■ **DATA RECORDS**
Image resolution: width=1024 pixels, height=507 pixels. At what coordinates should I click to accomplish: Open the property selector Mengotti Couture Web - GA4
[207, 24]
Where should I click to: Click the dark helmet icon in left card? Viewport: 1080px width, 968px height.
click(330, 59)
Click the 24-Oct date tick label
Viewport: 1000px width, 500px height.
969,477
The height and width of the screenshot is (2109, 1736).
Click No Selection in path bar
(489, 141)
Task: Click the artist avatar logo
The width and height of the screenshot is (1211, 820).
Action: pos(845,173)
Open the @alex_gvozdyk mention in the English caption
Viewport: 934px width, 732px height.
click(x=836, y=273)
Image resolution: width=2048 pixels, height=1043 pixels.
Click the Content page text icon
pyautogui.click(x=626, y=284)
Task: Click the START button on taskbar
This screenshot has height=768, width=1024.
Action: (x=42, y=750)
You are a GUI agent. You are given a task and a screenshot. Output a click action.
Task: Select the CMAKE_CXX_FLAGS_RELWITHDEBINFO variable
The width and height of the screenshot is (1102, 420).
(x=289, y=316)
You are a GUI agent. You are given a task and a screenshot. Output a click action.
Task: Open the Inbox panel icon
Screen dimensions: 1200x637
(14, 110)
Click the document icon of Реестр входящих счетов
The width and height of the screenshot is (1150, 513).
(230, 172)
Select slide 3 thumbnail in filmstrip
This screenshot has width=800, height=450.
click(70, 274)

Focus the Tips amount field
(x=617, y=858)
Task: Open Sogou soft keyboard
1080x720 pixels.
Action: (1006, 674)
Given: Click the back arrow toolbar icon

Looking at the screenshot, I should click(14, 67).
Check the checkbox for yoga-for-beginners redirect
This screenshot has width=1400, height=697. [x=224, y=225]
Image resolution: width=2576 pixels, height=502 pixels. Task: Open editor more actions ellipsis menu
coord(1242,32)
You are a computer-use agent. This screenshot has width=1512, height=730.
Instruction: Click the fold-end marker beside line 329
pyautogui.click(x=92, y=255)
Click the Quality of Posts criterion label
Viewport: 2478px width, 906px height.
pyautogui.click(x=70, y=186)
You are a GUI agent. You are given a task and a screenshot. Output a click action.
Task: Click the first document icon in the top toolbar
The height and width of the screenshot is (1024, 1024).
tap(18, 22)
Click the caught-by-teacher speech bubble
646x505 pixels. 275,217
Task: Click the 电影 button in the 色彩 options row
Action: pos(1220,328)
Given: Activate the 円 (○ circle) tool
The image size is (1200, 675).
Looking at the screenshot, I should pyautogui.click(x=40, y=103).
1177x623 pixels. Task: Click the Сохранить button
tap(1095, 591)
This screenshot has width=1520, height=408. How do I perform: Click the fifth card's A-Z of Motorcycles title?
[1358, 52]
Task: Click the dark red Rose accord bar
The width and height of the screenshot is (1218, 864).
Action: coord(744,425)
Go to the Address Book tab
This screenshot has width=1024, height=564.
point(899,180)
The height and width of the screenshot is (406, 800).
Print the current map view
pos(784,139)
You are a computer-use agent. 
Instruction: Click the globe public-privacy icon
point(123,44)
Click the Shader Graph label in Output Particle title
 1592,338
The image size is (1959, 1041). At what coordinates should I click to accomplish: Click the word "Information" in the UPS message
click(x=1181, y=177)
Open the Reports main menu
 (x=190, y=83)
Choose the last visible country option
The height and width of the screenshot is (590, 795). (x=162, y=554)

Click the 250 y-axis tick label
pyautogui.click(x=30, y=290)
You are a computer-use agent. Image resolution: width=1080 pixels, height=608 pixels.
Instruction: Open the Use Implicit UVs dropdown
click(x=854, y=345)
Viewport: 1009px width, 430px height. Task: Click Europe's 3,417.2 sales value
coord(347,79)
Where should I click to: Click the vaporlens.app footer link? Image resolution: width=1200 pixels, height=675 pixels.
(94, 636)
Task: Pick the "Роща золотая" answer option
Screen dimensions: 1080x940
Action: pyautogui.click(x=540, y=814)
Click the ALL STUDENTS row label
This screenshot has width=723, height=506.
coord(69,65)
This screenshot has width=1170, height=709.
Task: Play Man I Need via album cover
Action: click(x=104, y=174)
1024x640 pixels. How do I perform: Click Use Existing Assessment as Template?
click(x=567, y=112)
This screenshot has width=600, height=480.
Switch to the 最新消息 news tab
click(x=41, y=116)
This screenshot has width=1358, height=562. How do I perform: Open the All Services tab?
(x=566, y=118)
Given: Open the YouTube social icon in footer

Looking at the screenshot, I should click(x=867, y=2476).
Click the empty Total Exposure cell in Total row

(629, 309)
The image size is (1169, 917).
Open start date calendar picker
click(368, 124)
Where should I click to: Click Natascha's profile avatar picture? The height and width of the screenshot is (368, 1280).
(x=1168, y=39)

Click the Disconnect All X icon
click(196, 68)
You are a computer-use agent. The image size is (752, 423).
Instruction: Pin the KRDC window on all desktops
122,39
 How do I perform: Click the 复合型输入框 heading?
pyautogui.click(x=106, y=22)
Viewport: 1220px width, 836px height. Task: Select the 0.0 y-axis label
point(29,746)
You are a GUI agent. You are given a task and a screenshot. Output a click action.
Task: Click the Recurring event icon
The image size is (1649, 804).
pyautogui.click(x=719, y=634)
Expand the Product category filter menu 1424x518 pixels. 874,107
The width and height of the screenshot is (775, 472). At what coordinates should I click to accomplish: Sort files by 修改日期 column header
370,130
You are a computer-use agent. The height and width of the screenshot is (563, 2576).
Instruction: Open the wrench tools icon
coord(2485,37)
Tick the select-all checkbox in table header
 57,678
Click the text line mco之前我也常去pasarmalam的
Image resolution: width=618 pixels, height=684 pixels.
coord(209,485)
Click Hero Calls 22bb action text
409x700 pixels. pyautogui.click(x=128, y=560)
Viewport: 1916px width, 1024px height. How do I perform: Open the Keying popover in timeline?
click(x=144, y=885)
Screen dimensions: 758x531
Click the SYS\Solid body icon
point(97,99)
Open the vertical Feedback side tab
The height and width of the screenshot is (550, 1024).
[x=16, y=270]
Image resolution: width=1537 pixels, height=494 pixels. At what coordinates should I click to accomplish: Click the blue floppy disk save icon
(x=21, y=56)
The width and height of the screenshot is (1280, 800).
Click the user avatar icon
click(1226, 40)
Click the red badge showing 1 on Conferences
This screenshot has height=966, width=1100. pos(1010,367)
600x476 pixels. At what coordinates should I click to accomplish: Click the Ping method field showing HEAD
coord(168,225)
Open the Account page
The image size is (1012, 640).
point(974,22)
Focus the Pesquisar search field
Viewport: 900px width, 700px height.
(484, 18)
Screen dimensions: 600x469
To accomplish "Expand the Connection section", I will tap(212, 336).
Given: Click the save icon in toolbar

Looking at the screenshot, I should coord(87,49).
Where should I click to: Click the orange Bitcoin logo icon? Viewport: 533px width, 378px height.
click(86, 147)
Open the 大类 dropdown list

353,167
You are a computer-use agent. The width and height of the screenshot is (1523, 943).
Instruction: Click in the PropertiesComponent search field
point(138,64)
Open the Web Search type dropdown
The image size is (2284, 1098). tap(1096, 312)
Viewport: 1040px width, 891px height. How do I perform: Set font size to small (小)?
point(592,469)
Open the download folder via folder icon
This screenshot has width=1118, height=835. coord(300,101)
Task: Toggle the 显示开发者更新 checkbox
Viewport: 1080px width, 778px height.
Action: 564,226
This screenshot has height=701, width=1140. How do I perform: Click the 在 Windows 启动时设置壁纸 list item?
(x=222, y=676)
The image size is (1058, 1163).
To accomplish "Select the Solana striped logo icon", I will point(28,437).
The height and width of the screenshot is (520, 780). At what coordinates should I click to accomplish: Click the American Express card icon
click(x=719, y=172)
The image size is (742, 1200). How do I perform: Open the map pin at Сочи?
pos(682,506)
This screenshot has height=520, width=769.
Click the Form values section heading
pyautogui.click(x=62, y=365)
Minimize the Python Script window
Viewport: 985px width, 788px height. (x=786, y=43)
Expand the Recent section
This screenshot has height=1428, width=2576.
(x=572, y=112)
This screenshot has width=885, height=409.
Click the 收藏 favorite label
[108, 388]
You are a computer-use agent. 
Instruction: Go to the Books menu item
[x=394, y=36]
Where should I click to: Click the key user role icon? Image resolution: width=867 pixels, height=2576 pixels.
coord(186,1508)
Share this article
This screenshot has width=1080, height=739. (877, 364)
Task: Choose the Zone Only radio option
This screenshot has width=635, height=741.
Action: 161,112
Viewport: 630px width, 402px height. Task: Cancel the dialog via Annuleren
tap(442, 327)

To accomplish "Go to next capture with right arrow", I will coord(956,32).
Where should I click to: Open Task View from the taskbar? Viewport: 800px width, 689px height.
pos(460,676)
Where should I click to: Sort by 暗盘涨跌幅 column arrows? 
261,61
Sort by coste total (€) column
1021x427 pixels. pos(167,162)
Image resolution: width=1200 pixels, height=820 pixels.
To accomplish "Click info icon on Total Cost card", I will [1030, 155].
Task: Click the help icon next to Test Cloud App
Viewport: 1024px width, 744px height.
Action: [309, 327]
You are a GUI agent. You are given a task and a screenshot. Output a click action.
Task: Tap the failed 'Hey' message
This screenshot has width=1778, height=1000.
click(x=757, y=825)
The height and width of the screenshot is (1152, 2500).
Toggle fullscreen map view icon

■ **EXERCISE PROMPT**
In the entries above, find the line holding "Task: Toggle the 显示开发者更新 checkbox" and the line holding "Task: Tap the failed 'Hey' message", then retype exactly those two lines and every line between them, and nothing else.

■ **EXPECTED ANSWER**
Task: Toggle the 显示开发者更新 checkbox
Viewport: 1080px width, 778px height.
Action: 564,226
This screenshot has height=701, width=1140. How do I perform: Click the 在 Windows 启动时设置壁纸 list item?
(x=222, y=676)
The image size is (1058, 1163).
To accomplish "Select the Solana striped logo icon", I will point(28,437).
The height and width of the screenshot is (520, 780). At what coordinates should I click to accomplish: Click the American Express card icon
click(x=719, y=172)
The image size is (742, 1200). How do I perform: Open the map pin at Сочи?
pos(682,506)
This screenshot has height=520, width=769.
Click the Form values section heading
pyautogui.click(x=62, y=365)
Minimize the Python Script window
Viewport: 985px width, 788px height. (x=786, y=43)
Expand the Recent section
This screenshot has height=1428, width=2576.
(x=572, y=112)
This screenshot has width=885, height=409.
Click the 收藏 favorite label
[108, 388]
You are a computer-use agent. 
Instruction: Go to the Books menu item
[x=394, y=36]
Where should I click to: Click the key user role icon? Image resolution: width=867 pixels, height=2576 pixels.
coord(186,1508)
Share this article
This screenshot has width=1080, height=739. (877, 364)
Task: Choose the Zone Only radio option
This screenshot has width=635, height=741.
Action: 161,112
Viewport: 630px width, 402px height. Task: Cancel the dialog via Annuleren
tap(442, 327)

To accomplish "Go to next capture with right arrow", I will coord(956,32).
Where should I click to: Open Task View from the taskbar? Viewport: 800px width, 689px height.
pos(460,676)
Where should I click to: Sort by 暗盘涨跌幅 column arrows? 
261,61
Sort by coste total (€) column
1021x427 pixels. pos(167,162)
Image resolution: width=1200 pixels, height=820 pixels.
To accomplish "Click info icon on Total Cost card", I will [1030, 155].
Task: Click the help icon next to Test Cloud App
Viewport: 1024px width, 744px height.
Action: [309, 327]
You are a GUI agent. You are given a task and a screenshot. Output a click action.
Task: Tap the failed 'Hey' message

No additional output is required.